#### Problem statement:
Reproduce the records verbatim from the first line down to the line that contains "Développement Personnel &", with both of those lines included.

#### Supplied records:

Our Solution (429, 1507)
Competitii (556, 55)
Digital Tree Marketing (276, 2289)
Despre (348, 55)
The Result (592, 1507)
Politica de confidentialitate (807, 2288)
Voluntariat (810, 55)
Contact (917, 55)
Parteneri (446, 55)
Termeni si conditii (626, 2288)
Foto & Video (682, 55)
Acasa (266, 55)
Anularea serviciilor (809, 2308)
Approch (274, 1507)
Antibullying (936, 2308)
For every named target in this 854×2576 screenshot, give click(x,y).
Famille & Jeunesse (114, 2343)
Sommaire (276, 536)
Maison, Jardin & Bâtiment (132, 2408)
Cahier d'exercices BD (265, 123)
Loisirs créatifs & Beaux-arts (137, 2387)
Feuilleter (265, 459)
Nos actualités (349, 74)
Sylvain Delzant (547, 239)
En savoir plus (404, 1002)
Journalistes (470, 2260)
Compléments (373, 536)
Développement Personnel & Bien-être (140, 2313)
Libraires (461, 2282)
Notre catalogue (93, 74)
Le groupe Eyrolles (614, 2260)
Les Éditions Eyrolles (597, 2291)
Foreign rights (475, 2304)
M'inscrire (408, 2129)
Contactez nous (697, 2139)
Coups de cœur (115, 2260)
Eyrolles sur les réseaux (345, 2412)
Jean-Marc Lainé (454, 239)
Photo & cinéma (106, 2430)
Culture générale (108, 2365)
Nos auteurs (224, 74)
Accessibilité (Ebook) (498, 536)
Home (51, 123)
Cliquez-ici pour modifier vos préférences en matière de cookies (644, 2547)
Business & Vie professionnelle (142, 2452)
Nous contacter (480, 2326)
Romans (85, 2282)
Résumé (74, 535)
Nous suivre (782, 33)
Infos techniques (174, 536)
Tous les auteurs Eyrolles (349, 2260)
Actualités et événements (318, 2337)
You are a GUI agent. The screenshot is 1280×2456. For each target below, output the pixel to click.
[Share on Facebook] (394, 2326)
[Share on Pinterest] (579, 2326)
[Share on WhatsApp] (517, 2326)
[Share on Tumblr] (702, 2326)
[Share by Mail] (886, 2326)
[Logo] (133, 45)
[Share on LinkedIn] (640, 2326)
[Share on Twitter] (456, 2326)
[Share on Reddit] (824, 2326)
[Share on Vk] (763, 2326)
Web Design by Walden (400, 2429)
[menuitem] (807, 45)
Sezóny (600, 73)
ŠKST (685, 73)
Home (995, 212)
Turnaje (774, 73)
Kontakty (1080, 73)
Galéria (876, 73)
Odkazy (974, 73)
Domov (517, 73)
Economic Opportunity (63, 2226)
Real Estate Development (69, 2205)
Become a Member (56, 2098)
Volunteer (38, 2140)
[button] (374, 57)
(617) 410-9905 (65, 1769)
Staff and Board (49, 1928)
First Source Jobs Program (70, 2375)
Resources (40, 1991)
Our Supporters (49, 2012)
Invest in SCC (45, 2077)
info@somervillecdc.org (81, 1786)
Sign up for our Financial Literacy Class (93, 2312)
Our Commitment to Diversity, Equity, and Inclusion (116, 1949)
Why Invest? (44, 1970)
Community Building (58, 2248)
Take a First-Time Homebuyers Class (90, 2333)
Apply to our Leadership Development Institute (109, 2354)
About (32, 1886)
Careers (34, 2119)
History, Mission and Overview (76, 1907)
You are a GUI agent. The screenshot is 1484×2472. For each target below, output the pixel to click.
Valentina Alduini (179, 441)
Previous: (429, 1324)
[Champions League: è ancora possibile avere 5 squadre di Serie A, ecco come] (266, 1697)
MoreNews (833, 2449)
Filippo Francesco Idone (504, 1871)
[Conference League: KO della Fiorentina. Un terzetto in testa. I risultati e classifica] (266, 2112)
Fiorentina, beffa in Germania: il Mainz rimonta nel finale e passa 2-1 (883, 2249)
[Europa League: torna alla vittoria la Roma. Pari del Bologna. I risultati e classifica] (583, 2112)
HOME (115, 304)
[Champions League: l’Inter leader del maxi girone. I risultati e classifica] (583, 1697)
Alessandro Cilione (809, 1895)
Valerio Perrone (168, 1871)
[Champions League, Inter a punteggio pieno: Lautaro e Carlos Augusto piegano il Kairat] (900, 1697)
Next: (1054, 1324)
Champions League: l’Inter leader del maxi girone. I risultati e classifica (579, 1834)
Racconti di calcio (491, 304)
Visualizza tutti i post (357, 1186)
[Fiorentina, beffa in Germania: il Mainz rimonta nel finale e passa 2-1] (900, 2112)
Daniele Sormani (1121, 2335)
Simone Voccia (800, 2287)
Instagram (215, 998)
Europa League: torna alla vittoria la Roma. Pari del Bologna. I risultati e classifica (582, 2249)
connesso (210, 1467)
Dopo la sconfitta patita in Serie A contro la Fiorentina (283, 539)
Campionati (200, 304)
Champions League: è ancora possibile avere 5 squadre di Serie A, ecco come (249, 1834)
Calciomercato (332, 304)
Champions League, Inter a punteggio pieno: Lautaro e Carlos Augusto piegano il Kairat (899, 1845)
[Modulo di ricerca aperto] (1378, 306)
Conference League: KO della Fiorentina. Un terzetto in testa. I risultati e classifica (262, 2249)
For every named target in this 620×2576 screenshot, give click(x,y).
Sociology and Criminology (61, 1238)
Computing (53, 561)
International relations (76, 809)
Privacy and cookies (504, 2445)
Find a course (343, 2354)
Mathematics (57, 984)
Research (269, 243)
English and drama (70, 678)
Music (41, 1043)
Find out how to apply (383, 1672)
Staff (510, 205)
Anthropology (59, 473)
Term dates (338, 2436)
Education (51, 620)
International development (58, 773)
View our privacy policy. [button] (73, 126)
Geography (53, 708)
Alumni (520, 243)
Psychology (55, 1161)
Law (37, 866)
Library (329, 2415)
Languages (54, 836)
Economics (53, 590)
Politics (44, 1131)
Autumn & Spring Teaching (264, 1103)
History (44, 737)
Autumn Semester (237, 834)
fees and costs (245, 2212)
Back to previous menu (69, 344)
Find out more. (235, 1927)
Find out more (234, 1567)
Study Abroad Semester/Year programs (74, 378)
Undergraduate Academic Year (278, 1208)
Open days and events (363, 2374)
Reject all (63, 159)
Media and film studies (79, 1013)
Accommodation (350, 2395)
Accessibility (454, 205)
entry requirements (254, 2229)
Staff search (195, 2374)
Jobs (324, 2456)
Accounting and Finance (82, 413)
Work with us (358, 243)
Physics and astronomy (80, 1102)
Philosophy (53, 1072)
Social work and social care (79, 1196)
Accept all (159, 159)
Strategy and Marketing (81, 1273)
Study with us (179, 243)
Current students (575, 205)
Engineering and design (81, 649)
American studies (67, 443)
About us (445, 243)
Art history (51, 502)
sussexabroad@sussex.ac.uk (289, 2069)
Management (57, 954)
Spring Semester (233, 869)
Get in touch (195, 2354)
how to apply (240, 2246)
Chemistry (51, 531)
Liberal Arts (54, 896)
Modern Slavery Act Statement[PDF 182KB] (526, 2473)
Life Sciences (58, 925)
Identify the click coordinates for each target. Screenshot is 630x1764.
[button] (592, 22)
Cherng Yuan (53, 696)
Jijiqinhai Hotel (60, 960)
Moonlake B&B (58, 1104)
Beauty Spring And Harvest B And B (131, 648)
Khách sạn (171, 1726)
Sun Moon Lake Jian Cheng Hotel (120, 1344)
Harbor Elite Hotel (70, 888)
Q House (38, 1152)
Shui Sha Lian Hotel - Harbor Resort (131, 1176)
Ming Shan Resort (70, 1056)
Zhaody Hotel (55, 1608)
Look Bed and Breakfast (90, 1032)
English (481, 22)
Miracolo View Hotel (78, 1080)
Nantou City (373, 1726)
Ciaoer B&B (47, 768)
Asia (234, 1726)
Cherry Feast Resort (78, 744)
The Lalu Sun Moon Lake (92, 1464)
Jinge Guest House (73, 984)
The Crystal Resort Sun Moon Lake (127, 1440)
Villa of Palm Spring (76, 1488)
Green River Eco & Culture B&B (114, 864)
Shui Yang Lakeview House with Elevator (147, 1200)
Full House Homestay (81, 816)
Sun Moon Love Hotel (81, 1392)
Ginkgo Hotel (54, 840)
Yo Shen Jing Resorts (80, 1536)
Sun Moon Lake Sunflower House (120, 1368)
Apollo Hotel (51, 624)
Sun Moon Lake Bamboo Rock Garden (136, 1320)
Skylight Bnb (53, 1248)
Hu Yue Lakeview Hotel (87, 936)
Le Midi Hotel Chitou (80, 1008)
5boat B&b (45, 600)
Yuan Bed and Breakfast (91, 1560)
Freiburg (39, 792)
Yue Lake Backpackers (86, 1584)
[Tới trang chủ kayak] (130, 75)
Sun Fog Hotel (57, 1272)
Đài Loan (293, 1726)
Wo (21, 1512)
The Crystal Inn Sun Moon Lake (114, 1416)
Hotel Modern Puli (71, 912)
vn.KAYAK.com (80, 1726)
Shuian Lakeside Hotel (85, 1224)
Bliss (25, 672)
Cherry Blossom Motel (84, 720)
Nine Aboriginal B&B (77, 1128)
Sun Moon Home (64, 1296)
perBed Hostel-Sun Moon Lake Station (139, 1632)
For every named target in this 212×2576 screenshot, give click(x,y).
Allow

#### Correct answer:
Our Solution (429, 1507)
Competitii (556, 55)
Digital Tree Marketing (276, 2289)
Despre (348, 55)
The Result (592, 1507)
Politica de confidentialitate (807, 2288)
Voluntariat (810, 55)
Contact (917, 55)
Parteneri (446, 55)
Termeni si conditii (626, 2288)
Foto & Video (682, 55)
Acasa (266, 55)
Anularea serviciilor (809, 2308)
Approch (274, 1507)
Antibullying (936, 2308)
For every named target in this 854×2576 screenshot, give click(x,y).
Famille & Jeunesse (114, 2343)
Sommaire (276, 536)
Maison, Jardin & Bâtiment (132, 2408)
Cahier d'exercices BD (265, 123)
Loisirs créatifs & Beaux-arts (137, 2387)
Feuilleter (265, 459)
Nos actualités (349, 74)
Sylvain Delzant (547, 239)
En savoir plus (404, 1002)
Journalistes (470, 2260)
Compléments (373, 536)
Développement Personnel & Bien-être (140, 2313)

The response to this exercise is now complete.